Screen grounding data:
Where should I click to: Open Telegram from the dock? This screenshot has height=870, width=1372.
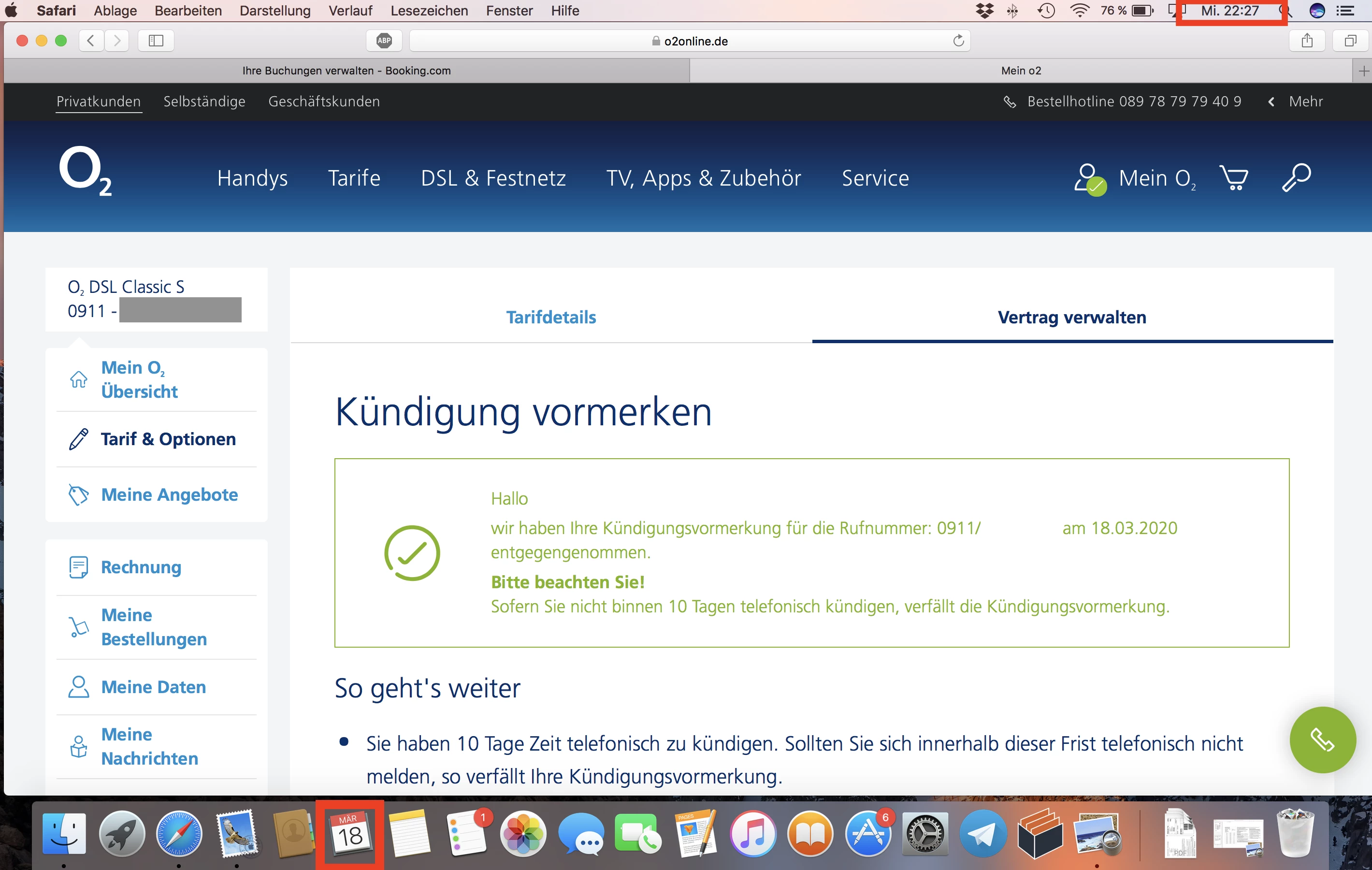pos(982,835)
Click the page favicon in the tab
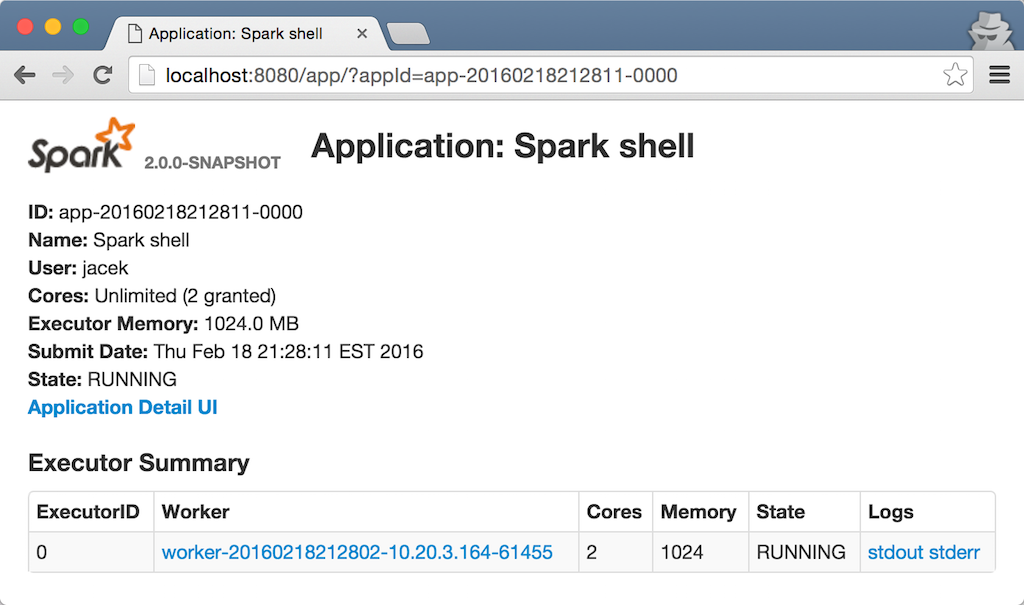The width and height of the screenshot is (1024, 605). coord(135,33)
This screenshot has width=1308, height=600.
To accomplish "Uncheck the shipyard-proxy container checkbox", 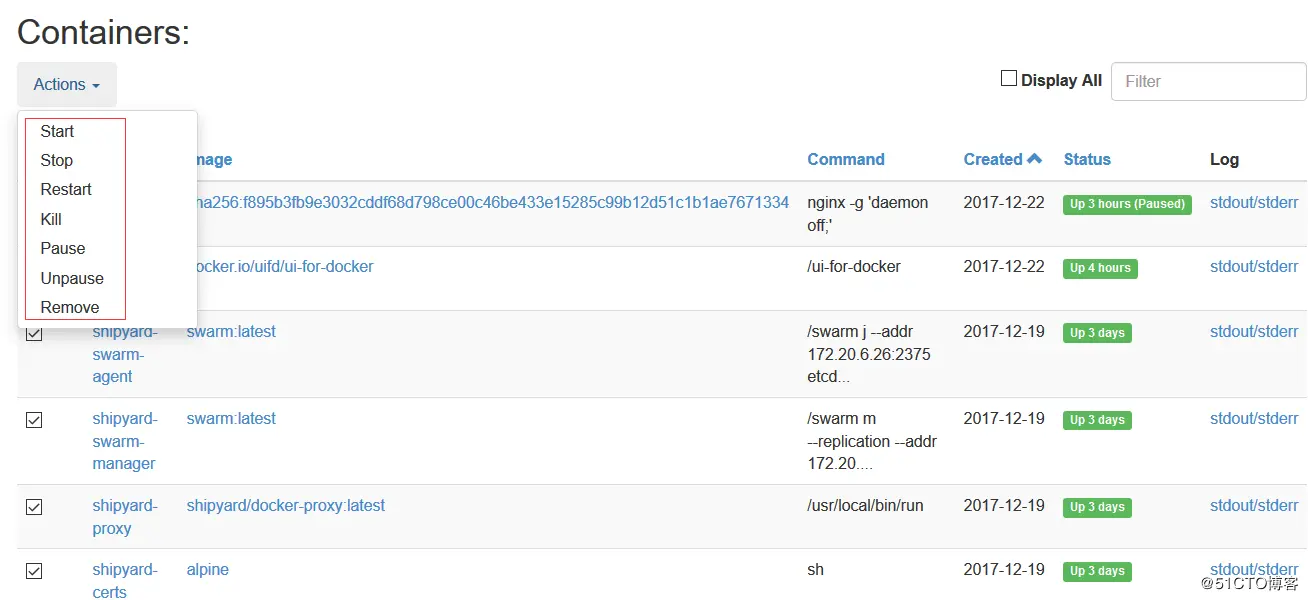I will point(34,507).
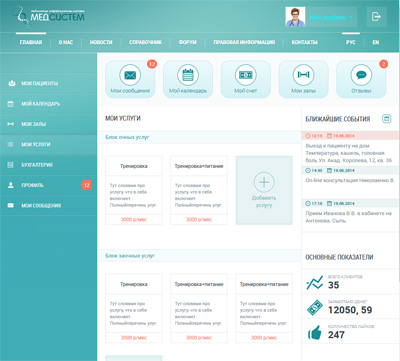
Task: Open the Мои залы dumbbell icon tile
Action: 303,79
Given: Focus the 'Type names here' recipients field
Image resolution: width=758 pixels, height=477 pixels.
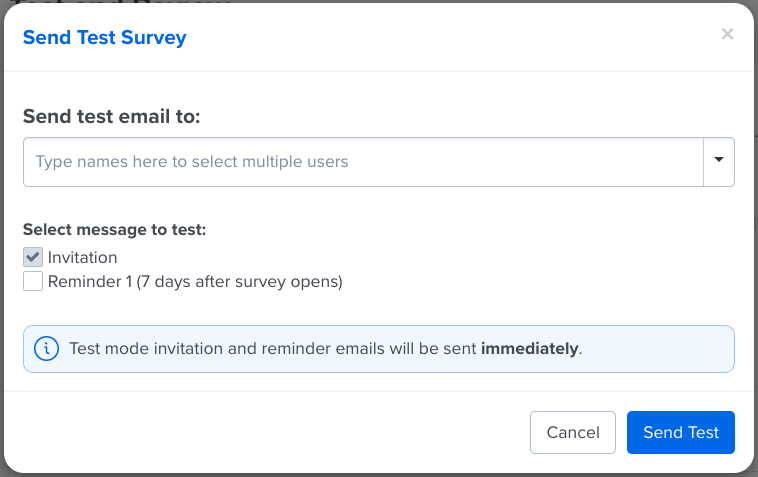Looking at the screenshot, I should 363,162.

Set exercise:
Could you render the lines from the one containing "Given: Focus the" through the end of the data, inclusive, as a JSON list of strings with one string per line and blank lines skipped? Leave the pictures out of the answer.

Response:
[
  "Given: Focus the 'Type names here' recipients field",
  "Image resolution: width=758 pixels, height=477 pixels.",
  "Looking at the screenshot, I should 363,162."
]